El pensamiento crítico como ventaja competitiva
En mercados saturados de ruido, las organizaciones que cultivan rigor ganan en confianza y resultados. No es elitismo: es gestión de riesgo con retorno real.
A su vez, tres prácticas marcan diferencia:
- Rigor antes que velocidad: decisiones importantes basadas en evidencia.
- Duda constructiva: preguntas inteligentes antes que certezas prematuras.
- Síntesis inteligente: simplificar sin distorsionar.
El rigor no ralentiza: aclara, orienta y protege.
Liderazgo auténtico: el antídoto contra la osadía de lo vulgar
La autenticidad es práctica, no narrativa. Implica comunicar con claridad, asumir errores y fijar expectativas realistas. Los equipos responden mejor a líderes coherentes que a mensajes grandilocuentes.
Aplicar autenticidad mejora el foco, reduce conflictos innecesarios y acelera la toma de decisiones en entornos de presión y urgencia. De alguna forma, como dice mi amigo Luis Mateos Keim, nos simplifica la vida, porque no exige recordar constantemente lo que decimos, sino actuar en línea con lo que somos y decimos.
Lo que deberíamos preguntarnos
¿Cómo sé si mi organización tiene este problema?
Se detecta cuando las decisiones se toman con prisa, sin datos ni conexión con los valores declarados. Surgen inconsistencias, correcciones frecuentes y mensajes que cambian según la audiencia.
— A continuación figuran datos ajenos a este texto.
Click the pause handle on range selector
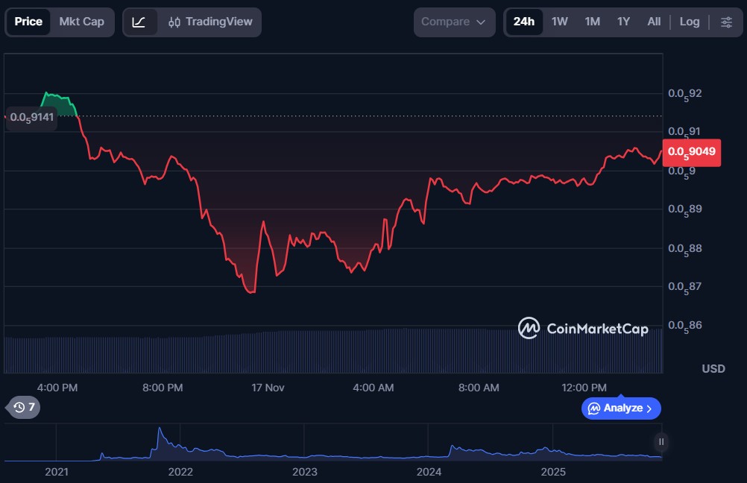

La señal más clara es una cultura que tolera el “ya veremos” como sustituto de análisis y responsabilidad.
¿Cómo evitar decisiones impulsivas disfrazadas de agilidad?
La clave es separar lo reversible de lo crítico. Lo que se puede corregir va rápido; lo que tiene impacto estructural requiere rigor. Agilidad no es actuar sin pensar, sino priorizar bien. Un proceso ligero de verificación y métricas básicas reduce retrabajos y acelera lo que importa.
¿Por qué premiamos a los más osados, aunque aporten poco?
Ocurre cuando la organización confunde visibilidad con valor. Se recompensa a quienes hablan más, no a quienes resuelven mejor. Esta dinámica erosiona mérito, desmotiva talento y genera decisiones impulsivas. Cambiarlo exige criterios objetivos de desempeño y una cultura donde la meritocracia y los resultados pesan más que la narrativa y el postureo.
Conclusión
La superficialidad no es fruto de ignorancia, sino de incentivos que premian visibilidad y velocidad por encima de todo. Cuando el éxito se mide por impacto inmediato, lo vulgar se normaliza como práctica.
El rigor no es un freno ni un lujo intelectual: es una estrategia de competitividad.
Permite decidir mejor, reducir errores costosos y construir credibilidad en mercados saturados. En un entorno que premia atajos, el rigor es una ventaja diferencial y una declaración de liderazgo.